De beschrijvingstekenreeksen kunnen tijdelijke aanduidingen voor invoegtekenreeksen bevatten, van het formulier %n, waarbij %1 de eerste invoegtekenreeks aangeeft, enzovoort. Het volgende is bijvoorbeeld een voorbeeldvermelding in het MC-bestand:
MessageId=0x4
Severity=Error
Facility=System
SymbolicName=MSG_CMD_DELETE
Language=English
File %1 contains %2, which is in error.
.
In dit geval bevat de buffer die wordt geretourneerd door ReadEventLog- invoegtekenreeksen. De NumStrings lid van de EVENTLOGRECORD structuur geeft het aantal invoegtekenreeksen aan. De StringOffset lid van de EVENTLOGRECORD structuur geeft de locatie aan van de eerste invoegtekenreeks in de buffer. U kunt een matrix van DWORD_PTRs doorgeven die verwijzen naar het adres van elke tekenreeks in de buffer wanneer u de functie FormatMessage aanroept, waarna de tekenreeksen in het bericht worden ingevoegd.
De beschrijvingstekenreeks kan ook tijdelijke aanduidingen bevatten voor parametertekenreeksen uit het parameterberichtbestand. De tijdelijke aanduidingen zijn van het formulier %%n, waarbij %%1 wordt vervangen door de parametertekenreeks door de id van 1, enzovoort. Het is echter aan u om de parametertekenreeksen in te voegen in de berichttekenreeks die FormatMessage retourneert. Normaal gesproken roept u FormatMessage- aan om de berichttekenreeks voor de gebeurtenis op te halen. Vervolgens parseert u de berichttekenreeks voor %%n parameters. Als het bericht een of meer parameters bevat, laadt u de ParameterMessageFile registerwaarde voor de bron. Voor elke parameter in de berichttekenreeks haalt u de id op en geeft u deze door aan FormatMessage om de parametertekenreeks op te halen.

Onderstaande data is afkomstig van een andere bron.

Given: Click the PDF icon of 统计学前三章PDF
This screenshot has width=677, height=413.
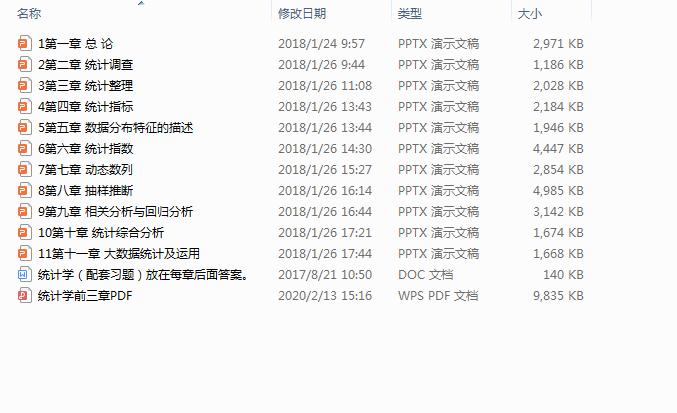Looking at the screenshot, I should coord(25,296).
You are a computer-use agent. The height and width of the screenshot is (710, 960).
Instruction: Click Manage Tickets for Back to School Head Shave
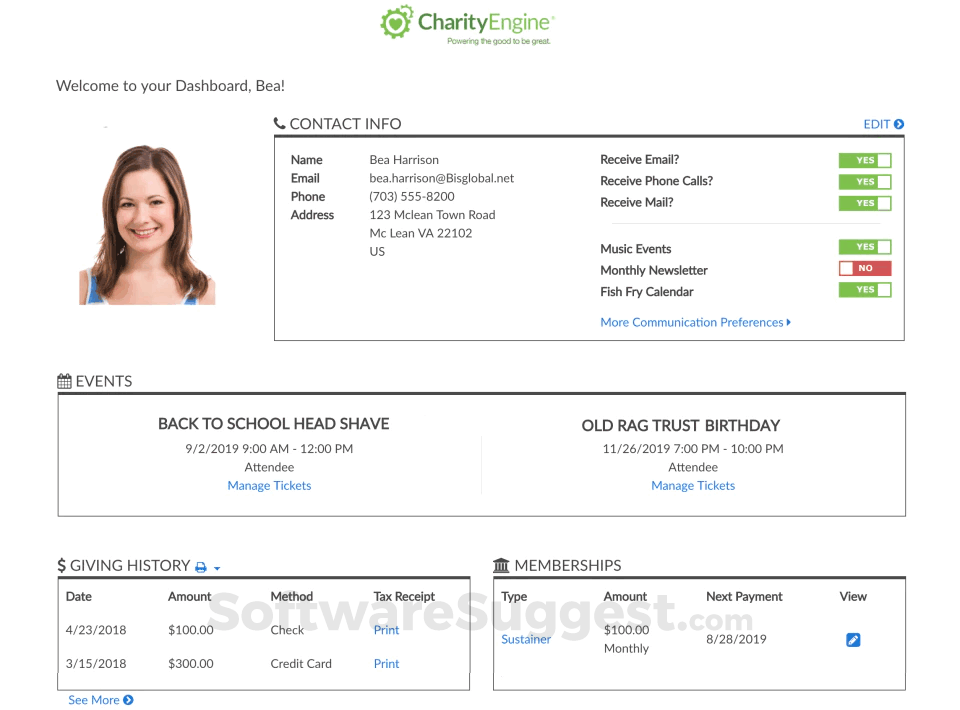tap(269, 485)
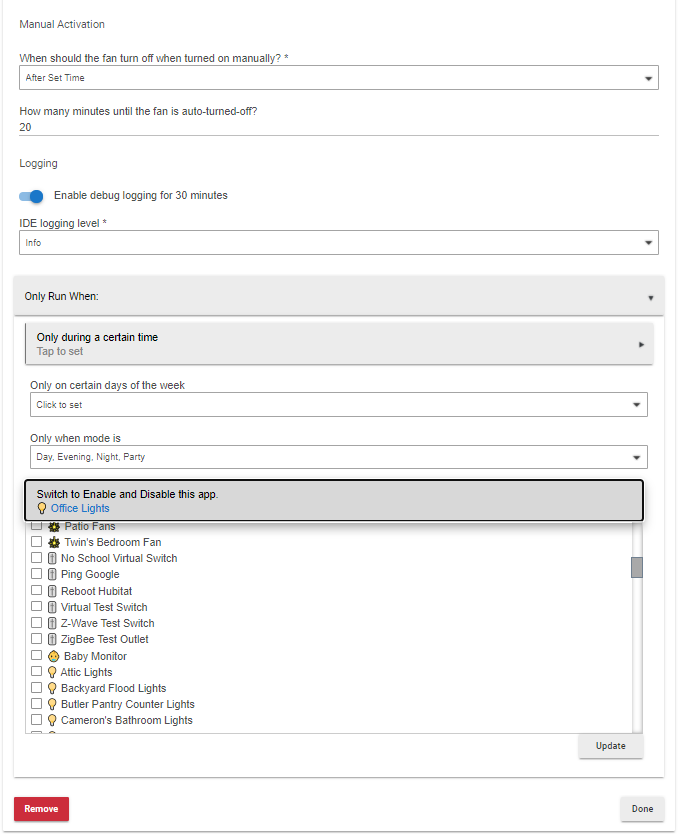Screen dimensions: 681x834
Task: Open the IDE logging level dropdown
Action: click(x=339, y=242)
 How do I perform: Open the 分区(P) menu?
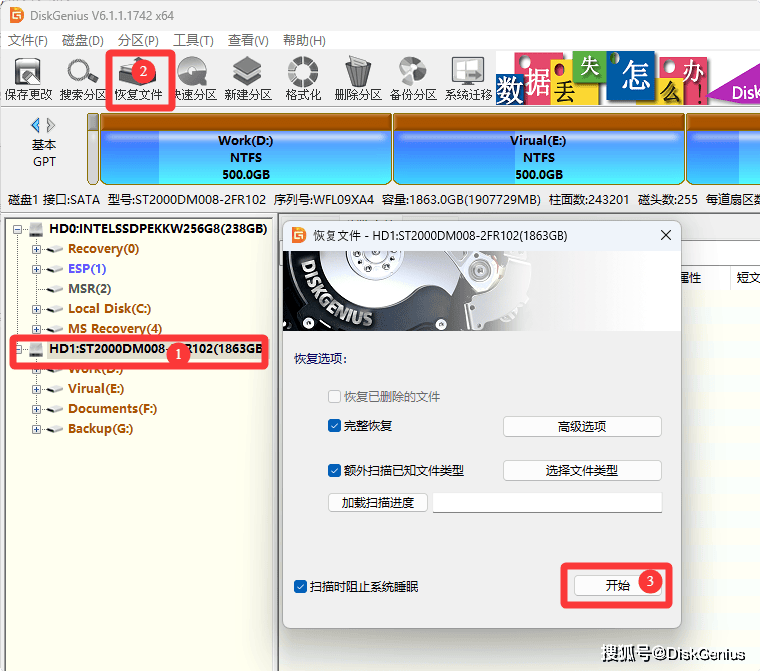(138, 40)
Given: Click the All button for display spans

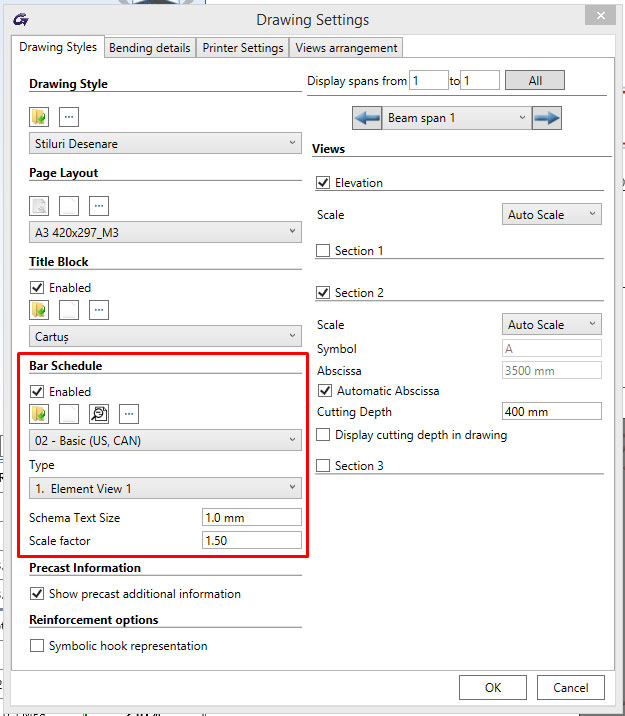Looking at the screenshot, I should pyautogui.click(x=534, y=80).
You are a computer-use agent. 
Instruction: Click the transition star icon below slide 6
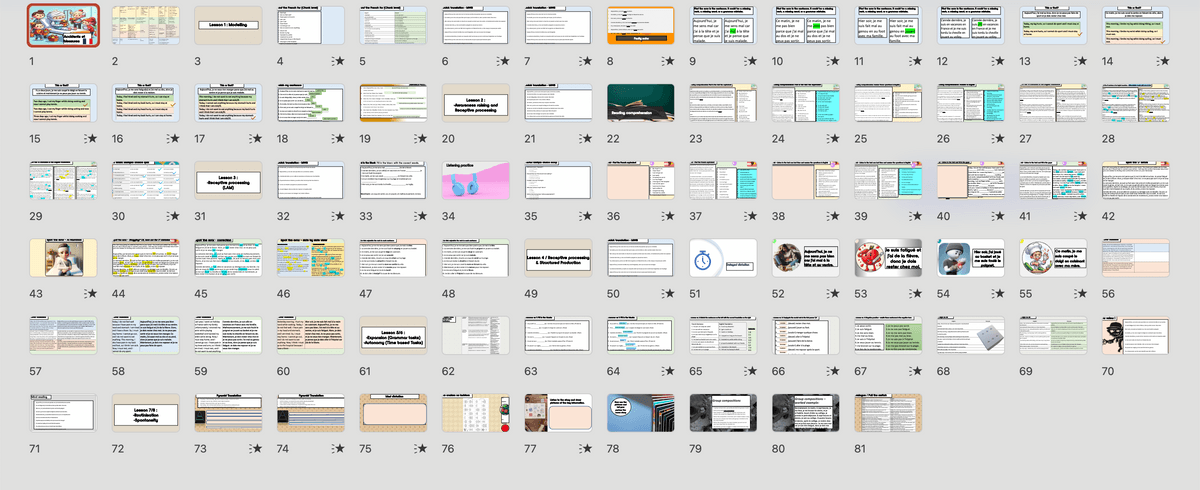[x=504, y=62]
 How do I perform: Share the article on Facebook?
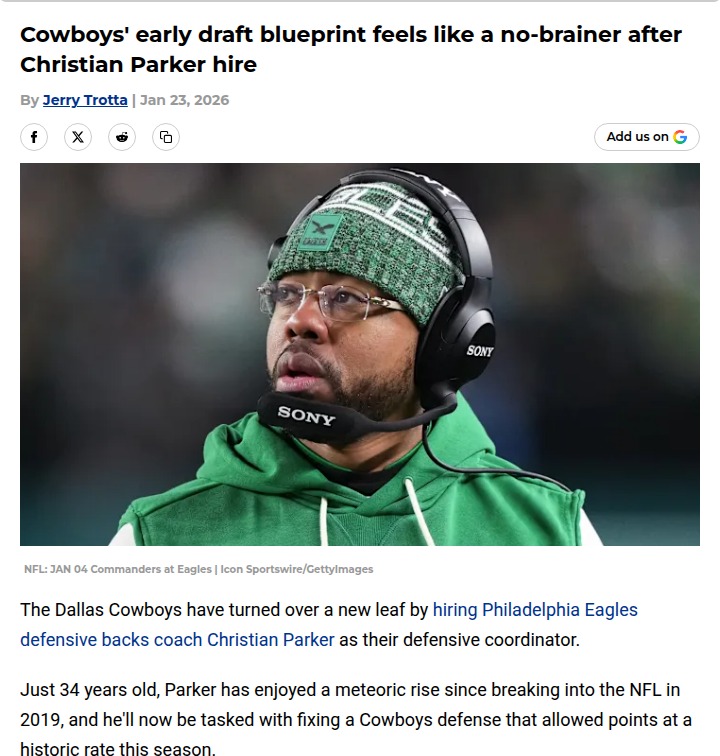point(34,137)
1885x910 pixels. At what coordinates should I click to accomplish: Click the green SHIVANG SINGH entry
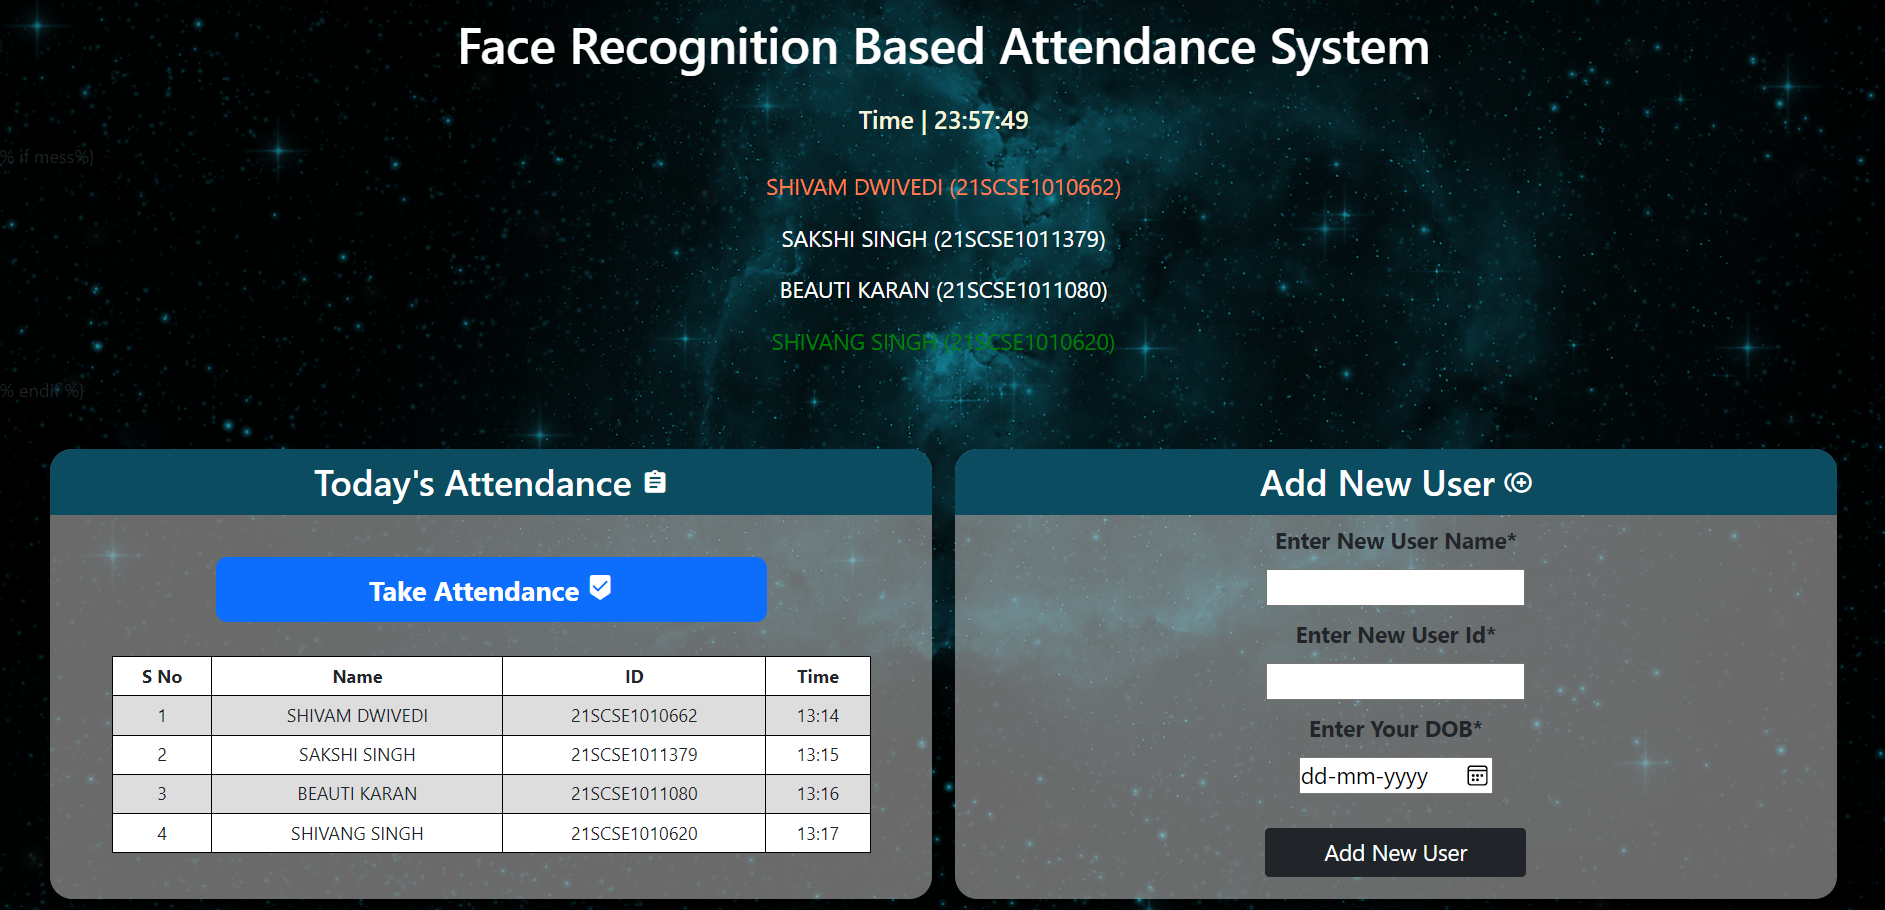[x=942, y=343]
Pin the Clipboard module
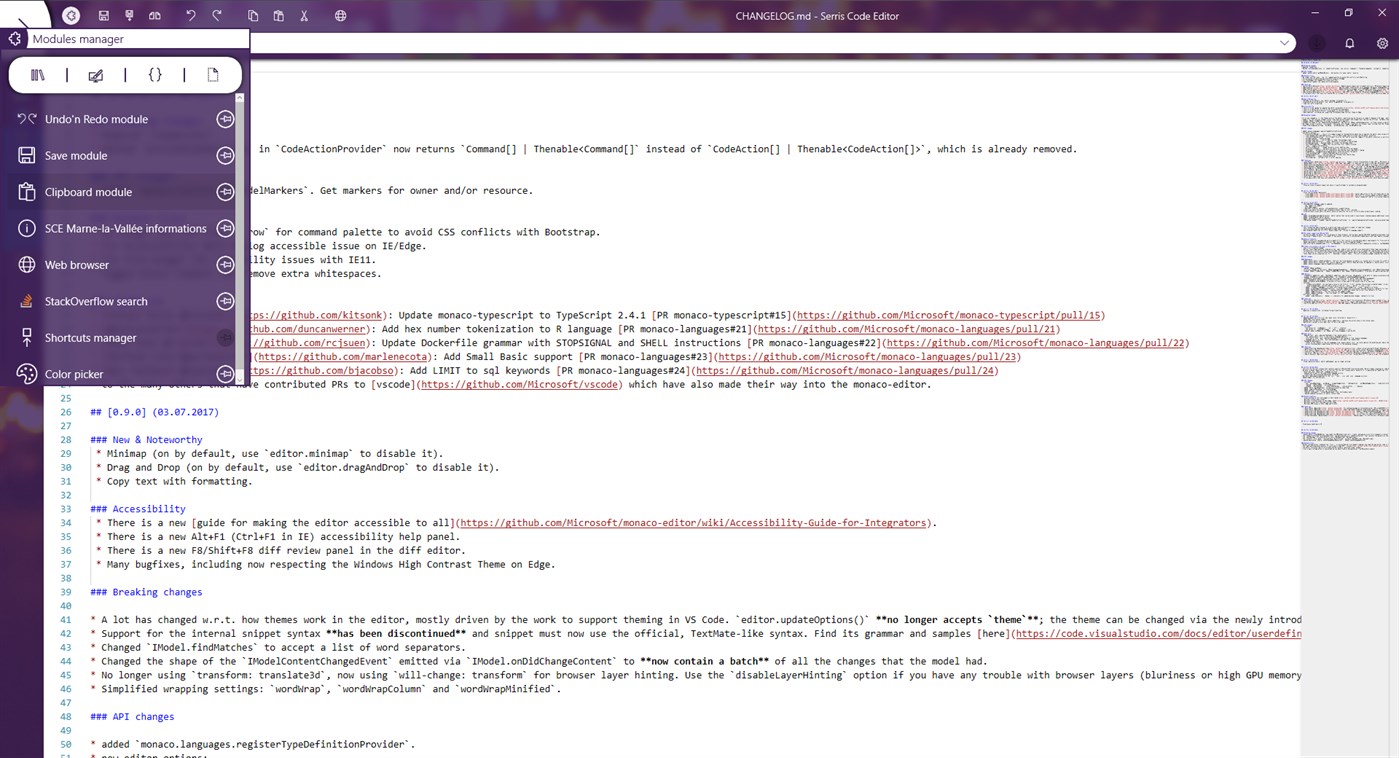1399x758 pixels. click(x=225, y=191)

Vervang de parameter in de berichttekenreeks door de parametertekenreeks die FormatMessage geretourneerd.
Invoegtekenreeksen
Invoegtekenreeksen zijn optionele taalonafhankelijke tekenreeksen die worden gebruikt om waarden in te vullen voor tijdelijke aanduidingen in beschrijvingstekenreeksen. Omdat de tekenreeksen niet zijn gelokaliseerd, is het essentieel dat deze tijdelijke aanduidingen alleen worden gebruikt om taalonafhankelijke tekenreeksen weer te geven, zoals numerieke waarden, bestandsnamen, gebruikersnamen, enzovoort. De tekenreekslengte mag niet groter zijn dan 32 kilobytes - 1 tekens.
Vermijd het gebruik van verschillende tekenreeksen om een grotere beschrijving te maken. Een invoegtekenreeks moet worden behandeld als gegevens, niet als tekst. In het volgende voorbeeld mogen bijvoorbeeld pszString1 en pszString2 niet worden gebruikt als invoegtekenreeksen voor pszDescription.
LPSTR pszString1 = "successfully";
LPSTR pszString2 = "not";
LPSTR pszDescription = "The user was %1 added to the database.";
In het volgende voorbeeld is het geschikt om pszString1 of pszString2 te gebruiken voor de invoegtekenreeks in pszDescription.
LPSTR pszString1 = "c:\\testapp1.c";
LPSTR pszString2 = "c:\\testapp2.c";
LPSTR pszDescription = "Access denied. Attempted to open the file %1."